Capitolo n. 104 - zen
La stanza in fondo al
corridoio della mansarda non aveva la cupola in vetro, come quella in cui Robert
aveva dormito insieme a Glam, durante la loro breve relazione.
C’era un soffitto a
cassettoni in legno avorio, molto particolare, di ispirazione indiana.
“Bello qui … Non
proprio in stile marinaro” – Jude sorrise, varcando la soglia con il marito,
che aveva chiesto di ritirarsi presto, dopo una cena leggera.
“Scusami … ho un
sonno”
“Non preoccuparti
Rob, anche se la compagnia era simpatica, tu vieni prima di tutto, lo sai” – e gli
diede un bacio, restando nella penombra, intervallata dai fasci di luce,
provenienti dal solarium, dove potenti lampade alogene illuminavano il giardino
intorno all’abitazione di Palm Springs
“A Camilla ci pensa
Pam?”
“Sì Rob … Non me l’aspettavo,
qui con noi, intendo” – disse aiutandolo a spogliarsi.

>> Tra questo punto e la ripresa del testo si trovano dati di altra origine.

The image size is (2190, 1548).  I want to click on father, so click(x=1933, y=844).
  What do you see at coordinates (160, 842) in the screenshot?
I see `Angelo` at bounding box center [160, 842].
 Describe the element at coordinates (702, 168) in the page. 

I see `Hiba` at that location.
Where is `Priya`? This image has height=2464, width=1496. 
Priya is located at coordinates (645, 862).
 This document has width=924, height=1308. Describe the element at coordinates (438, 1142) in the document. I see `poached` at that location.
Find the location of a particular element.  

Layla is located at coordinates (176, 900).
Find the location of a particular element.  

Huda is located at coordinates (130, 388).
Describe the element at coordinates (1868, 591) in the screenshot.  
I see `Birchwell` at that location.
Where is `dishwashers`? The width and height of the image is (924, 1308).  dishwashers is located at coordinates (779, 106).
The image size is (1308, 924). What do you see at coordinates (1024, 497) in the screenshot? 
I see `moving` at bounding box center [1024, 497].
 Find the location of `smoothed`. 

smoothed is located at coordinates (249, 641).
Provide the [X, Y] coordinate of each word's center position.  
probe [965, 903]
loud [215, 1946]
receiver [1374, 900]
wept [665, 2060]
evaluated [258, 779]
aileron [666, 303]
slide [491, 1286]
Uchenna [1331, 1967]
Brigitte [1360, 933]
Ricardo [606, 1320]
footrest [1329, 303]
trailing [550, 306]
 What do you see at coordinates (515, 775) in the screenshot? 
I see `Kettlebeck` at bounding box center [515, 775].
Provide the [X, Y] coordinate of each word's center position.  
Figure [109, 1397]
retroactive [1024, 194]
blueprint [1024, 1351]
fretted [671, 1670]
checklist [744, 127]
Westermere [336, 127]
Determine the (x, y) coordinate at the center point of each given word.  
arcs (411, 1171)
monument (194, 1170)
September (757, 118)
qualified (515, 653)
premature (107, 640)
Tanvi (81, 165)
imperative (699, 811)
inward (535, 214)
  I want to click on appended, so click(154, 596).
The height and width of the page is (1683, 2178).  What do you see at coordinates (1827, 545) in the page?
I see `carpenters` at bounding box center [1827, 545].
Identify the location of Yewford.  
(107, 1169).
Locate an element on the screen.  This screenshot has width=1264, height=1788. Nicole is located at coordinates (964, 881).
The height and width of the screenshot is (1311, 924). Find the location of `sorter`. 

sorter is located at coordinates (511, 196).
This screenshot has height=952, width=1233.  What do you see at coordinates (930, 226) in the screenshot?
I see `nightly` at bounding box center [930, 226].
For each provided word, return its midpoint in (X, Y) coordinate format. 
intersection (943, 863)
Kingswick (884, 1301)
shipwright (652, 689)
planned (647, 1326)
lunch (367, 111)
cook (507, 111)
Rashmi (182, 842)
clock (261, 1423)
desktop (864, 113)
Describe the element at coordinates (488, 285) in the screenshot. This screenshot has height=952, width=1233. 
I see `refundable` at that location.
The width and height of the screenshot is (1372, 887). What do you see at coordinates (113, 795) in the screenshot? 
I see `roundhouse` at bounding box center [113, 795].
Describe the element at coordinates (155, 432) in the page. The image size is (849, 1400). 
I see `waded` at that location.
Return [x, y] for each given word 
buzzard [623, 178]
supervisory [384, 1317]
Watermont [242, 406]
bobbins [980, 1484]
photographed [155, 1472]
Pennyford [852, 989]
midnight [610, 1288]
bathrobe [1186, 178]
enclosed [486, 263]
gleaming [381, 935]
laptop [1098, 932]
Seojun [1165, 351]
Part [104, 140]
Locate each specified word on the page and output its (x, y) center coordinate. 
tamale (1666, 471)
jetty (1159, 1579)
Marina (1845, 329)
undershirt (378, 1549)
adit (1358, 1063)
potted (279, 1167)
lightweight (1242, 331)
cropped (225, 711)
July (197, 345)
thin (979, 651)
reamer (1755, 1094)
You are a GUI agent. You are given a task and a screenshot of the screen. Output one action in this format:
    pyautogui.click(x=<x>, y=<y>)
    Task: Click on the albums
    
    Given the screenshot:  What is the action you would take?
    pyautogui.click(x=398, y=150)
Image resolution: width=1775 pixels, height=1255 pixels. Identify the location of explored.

“Ha in grembo il bimbo di Glam e lui è molto premuroso, lo
abbiamo visto” – replicò dolce.
“Sì, domani hanno la
prima ecografia, erano emozionati, li posso capire”
Downey arricciò il
naso, ma poi valutò logico il ragionamento di Jude, padre quanto lui, di alcuni
figli naturali.
“Lula accoglie sempre
con gioia ciò che riguarda il padre … Cioè anche le notizie più delicate o …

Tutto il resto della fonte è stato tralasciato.